Using the method for $d=1$, the iterates are $$\left( \begin{array}{cc} n & u_n \\ 0 & 0.430127 \\ 1 & 0.542201 \\ 2 & 0.515233 \\ 3 & 0.513710 \\ 4 & 0.513705 \end{array} \right)$$ Doing the same for $d=2$ $$\left( \begin{array}{cc} n & u_n \\ 0 & 0.383200 \\ 1 & 0.459453 \\ 2 & 0.442439 \\ 3 & 0.441355 \\ 4 & 0.441351 \end{array} \right)$$ Working with illimited precision, Newton method converges without any problem (I tried up to $d=10^6$).

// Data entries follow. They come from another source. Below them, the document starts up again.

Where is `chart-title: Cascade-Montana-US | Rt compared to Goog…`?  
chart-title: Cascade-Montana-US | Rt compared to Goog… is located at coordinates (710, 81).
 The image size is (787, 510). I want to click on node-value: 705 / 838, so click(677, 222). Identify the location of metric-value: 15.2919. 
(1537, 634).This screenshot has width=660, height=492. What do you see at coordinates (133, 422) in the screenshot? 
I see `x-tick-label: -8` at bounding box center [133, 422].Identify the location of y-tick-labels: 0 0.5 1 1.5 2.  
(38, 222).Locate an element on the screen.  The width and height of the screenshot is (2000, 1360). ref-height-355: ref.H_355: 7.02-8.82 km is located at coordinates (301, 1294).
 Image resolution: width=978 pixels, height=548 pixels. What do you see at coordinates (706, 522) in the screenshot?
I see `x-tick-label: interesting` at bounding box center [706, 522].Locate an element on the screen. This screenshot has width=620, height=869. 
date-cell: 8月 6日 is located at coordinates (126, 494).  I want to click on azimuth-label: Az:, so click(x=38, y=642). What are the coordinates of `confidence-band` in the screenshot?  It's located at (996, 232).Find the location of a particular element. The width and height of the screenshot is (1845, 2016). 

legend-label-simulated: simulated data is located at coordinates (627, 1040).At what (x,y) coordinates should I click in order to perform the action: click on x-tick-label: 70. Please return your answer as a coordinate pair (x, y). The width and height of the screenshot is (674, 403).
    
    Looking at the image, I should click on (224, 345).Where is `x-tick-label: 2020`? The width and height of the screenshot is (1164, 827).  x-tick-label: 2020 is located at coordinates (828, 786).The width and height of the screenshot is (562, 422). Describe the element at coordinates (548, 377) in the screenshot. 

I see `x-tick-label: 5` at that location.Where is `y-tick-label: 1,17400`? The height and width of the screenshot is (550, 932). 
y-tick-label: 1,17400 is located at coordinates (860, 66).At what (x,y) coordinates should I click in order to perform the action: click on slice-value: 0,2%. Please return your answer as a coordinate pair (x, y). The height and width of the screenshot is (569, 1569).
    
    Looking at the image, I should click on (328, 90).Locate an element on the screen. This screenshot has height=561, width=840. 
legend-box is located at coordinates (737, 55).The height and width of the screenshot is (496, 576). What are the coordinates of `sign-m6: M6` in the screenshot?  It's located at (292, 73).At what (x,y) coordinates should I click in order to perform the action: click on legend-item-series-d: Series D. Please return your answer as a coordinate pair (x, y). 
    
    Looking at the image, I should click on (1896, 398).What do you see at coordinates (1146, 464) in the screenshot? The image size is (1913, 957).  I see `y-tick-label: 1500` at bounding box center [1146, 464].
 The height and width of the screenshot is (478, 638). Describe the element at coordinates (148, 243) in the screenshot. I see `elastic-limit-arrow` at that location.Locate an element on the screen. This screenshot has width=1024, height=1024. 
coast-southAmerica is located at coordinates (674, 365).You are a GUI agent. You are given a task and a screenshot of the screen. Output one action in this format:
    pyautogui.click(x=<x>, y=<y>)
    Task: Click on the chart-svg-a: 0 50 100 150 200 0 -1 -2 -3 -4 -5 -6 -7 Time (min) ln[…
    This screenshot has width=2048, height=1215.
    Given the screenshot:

Working with limited precision (all numbers being declared as double precision real numbers - the $2$ in the definition of $r$ is crucial) and using as convergence criteria $\frac{|\Delta u|} u \leq 10^{-16}$, I did not face any problem at all except above $d=1017$ $(2^{-1018}\approx 3.56 \times 10^{-307})$. For $d \geq 978$, the estimate was the solution.